De acordo com o procurador do munícipio, Ataliba Ayres de Aguirra Filho, no laudo do perito Jesus Luis Batista Rosa contratado pela Justiça os preços apresentados foram baseados apenas no valor de mercado da mão-de-obra e do material necessários ao trabalho, sem computar os valores pagos pelo estudo técnico, manutenção e impostos.
O trabalho, que incluiu pinturas de sinalização de solo e instalação de placas e semáforos, custou aos cofres municipais R$ 1,54 milhão. Nas contas do perito Rosa, o custo real não ultrapassou R$ 888,2 mil uma diferença de R$ 651,8 mil.
Todo o processo foi legalmente constituído e, a princípio, não há nenhuma irregularidade, afirmou Daijó em entrevista coletiva, ontem à tarde. Ele alegou que o perito não deve ter considerado o custo total do projeto, incluindo a instalação de semáforos em rede, comandada por um sistema computadorizado. O sistema é responsável pelo sincronismo dos semáforos, principalmente na região central da cidade.
O suposto superfaturamento foi denunciado em agosto de 97 pelo ex-diretor da Secretaria Municipal de Obras, Ailton José de Farias, que integrava a Comissão de Licitação da prefeitura. Ele chegou a entregar ao prefeito um documento onde apontava que o valor real seria de aproximadamente R$ 900 mil muito próximo do valor apontado hoje pelo perito.

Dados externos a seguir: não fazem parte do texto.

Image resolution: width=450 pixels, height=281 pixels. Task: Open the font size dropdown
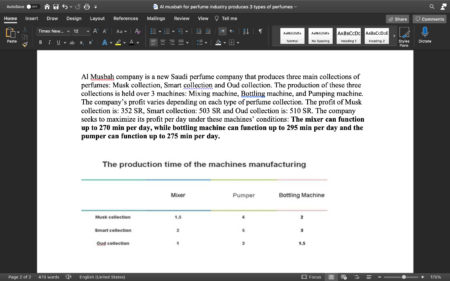tap(88, 31)
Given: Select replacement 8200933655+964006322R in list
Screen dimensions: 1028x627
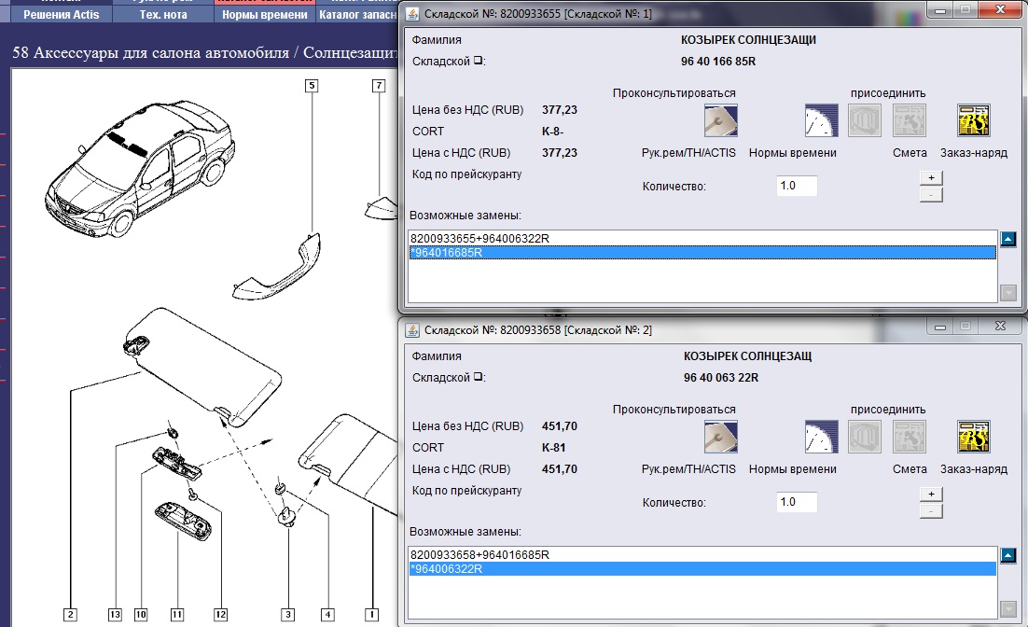Looking at the screenshot, I should click(x=479, y=238).
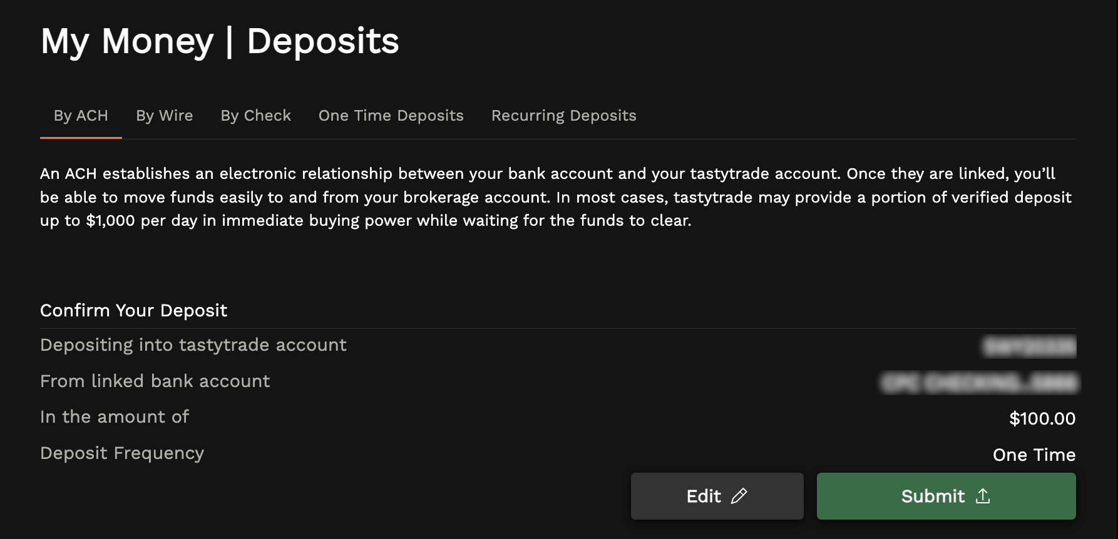Click the My Money | Deposits page title

[220, 41]
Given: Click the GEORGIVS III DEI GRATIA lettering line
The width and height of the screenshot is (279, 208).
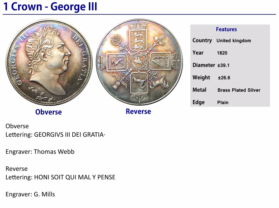Looking at the screenshot, I should [x=55, y=135].
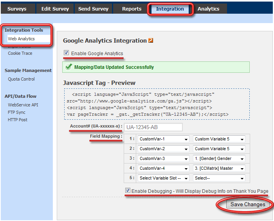Go to the Send Survey tab

tap(93, 9)
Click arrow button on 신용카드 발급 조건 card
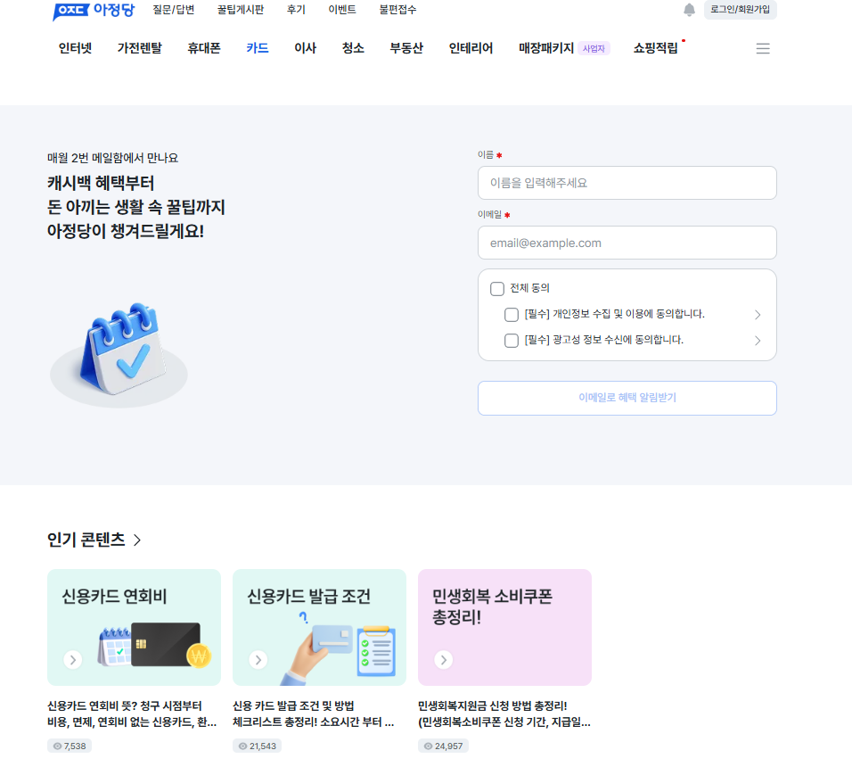This screenshot has width=852, height=767. pos(258,659)
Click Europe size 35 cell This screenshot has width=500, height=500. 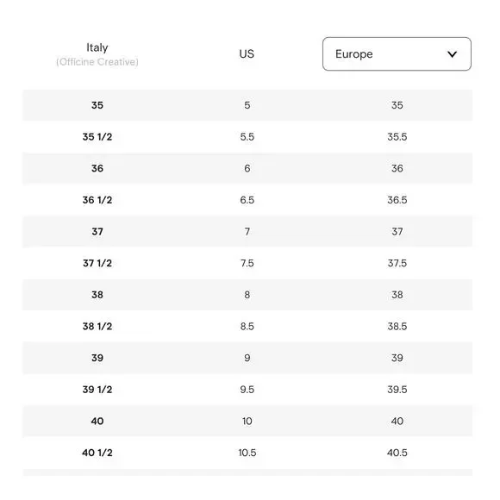click(x=397, y=105)
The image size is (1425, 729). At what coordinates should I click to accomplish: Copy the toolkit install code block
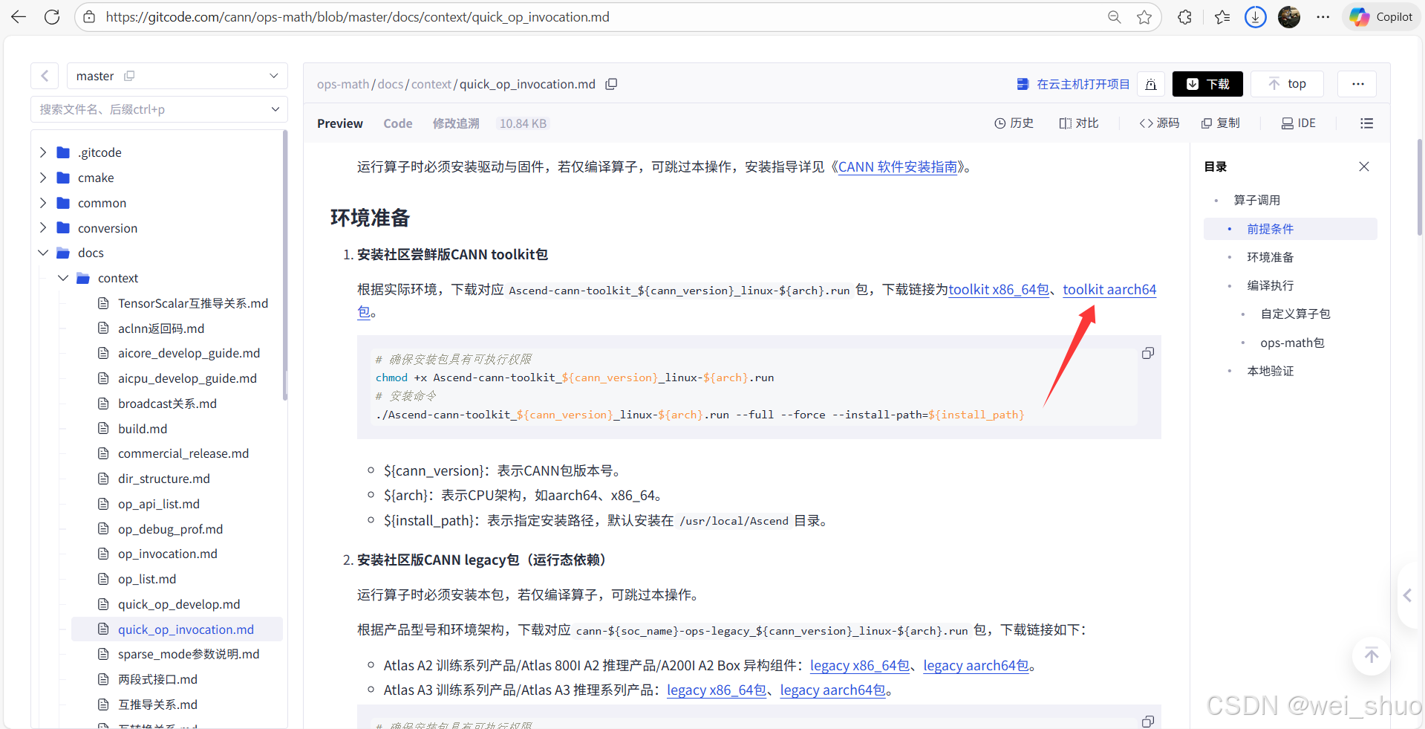click(1147, 353)
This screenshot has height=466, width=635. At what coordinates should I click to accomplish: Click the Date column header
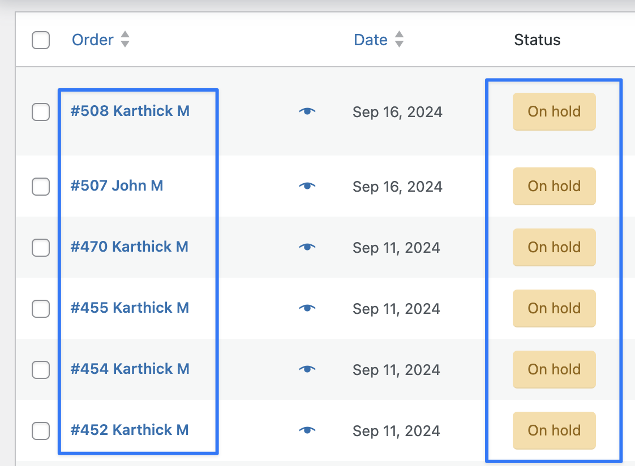point(371,40)
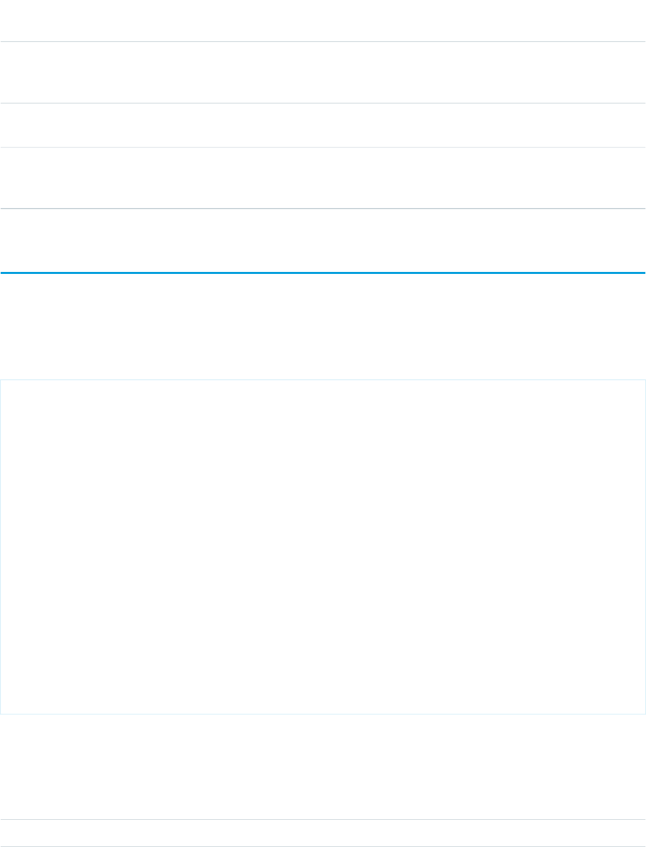Click the blank row between second and third dividers
This screenshot has height=847, width=646.
[323, 125]
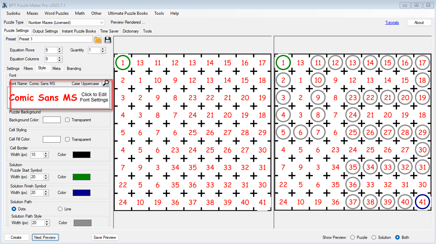Click the app icon in title bar
Screen dimensions: 436x244
coord(4,5)
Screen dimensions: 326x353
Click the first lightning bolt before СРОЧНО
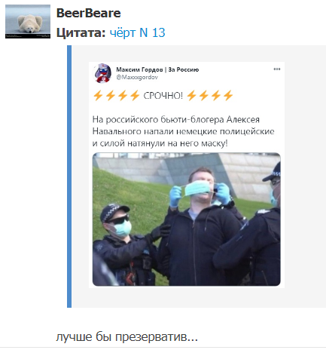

Questionado sobre o alerta feito pelo ex-funcionário, o prefeito argumentou que os valores foram novamente aferidos e readequados pelo engenheiro Issao Oshima, perito contratado da prefeitura responsável pela elaboração de editais e a consequente execução de licitações e tomadas de preços.
As obras de sinalização foram realizadas com verba repassada pelo Fundo do Detran (Departamento Estadual de Trânsito), que na época dispunha de aproximadamente R$ 6 milhões para projetos em todo o Estado. Segundo Daijó, os valores estabelecidos foram considerados regulares pelo Conselho Técnico do Detran, ao qual foi submetido o projeto. O projeto de sinalização é um dos melhores do Paraná, disse o prefeito.